Mr Roberts said several artists are likely to collaborate on the project.

“The spinning sessions will provide the local Menang community with an opportunity to come together to discuss public artworks and share stories that are culturally significant to them, which will then inform our artwork consultant’s art brief. art and the content of the expression of interest that will be sent to the artists afterwards,” said Mr. Roberts.

“Local artists and creatives who might be interested in expressing interest are also invited to attend to listen and be inspired by the conversation.

“Ideally artists will have a meaningful connection to the region and the Noongar community, but expressions of interest will be open to anyone to apply.”

He said FORM’s Land.Mark.Art program would help “anyone who may not have worked at this scale before, or has a fantastic idea but is unable to undertake an installation.”

Land.Mark.Art is a professional development program that helps Indigenous visual artists develop their skills for large-scale public works of art.

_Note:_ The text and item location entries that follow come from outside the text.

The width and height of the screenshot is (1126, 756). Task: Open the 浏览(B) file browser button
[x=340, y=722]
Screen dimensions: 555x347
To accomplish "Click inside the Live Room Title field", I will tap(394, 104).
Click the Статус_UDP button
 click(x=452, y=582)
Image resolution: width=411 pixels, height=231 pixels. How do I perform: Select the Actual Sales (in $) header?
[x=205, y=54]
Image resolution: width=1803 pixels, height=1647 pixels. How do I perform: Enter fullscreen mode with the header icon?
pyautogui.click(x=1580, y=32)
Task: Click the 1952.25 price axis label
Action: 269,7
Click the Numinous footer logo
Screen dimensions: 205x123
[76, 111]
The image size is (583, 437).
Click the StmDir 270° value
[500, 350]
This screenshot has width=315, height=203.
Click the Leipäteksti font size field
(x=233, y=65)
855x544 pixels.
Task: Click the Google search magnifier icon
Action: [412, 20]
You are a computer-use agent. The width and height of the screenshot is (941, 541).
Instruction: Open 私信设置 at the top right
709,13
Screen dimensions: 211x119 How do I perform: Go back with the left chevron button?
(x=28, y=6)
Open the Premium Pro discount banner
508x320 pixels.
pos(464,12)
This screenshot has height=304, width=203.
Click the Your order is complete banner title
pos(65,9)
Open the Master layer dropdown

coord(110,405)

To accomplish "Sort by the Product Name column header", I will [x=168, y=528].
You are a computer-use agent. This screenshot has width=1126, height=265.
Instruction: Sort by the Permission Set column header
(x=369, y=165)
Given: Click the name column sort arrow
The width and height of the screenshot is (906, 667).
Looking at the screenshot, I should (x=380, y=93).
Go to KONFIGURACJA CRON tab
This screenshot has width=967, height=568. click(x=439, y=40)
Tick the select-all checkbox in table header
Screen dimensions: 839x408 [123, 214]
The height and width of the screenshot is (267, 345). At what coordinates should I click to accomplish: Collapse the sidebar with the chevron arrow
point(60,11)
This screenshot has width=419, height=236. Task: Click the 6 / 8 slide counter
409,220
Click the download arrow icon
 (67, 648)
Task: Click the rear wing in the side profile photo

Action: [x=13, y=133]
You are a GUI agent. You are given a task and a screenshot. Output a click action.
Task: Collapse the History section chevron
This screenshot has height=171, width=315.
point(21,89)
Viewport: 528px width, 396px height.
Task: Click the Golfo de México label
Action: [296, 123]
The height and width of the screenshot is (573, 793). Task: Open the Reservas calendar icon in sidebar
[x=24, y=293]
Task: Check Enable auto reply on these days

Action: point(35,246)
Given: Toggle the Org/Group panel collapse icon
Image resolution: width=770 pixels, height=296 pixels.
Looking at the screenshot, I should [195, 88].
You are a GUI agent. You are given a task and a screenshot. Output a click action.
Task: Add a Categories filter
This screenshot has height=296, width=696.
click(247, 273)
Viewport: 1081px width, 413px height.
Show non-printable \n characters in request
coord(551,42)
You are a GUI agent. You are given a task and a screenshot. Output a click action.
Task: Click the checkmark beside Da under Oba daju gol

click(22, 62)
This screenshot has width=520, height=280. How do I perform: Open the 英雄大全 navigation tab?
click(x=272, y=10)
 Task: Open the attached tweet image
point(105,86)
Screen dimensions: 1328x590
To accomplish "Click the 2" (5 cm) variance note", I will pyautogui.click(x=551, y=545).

Following the wire sessions, a Public Art Advisory Group will select the shortlisted artists and concepts in September.

The advisory group, which will be chaired by the City of Albany, will include two alumni from the Albany Heritage Reference Group, as well as representatives from Main Roads and Decmil.

The installation of the works is scheduled for early 2023.

Both spinning sessions will take place at 10 a.m. and 2 p.m. on July 30 at 365 Serpentine Road, Mt Melville.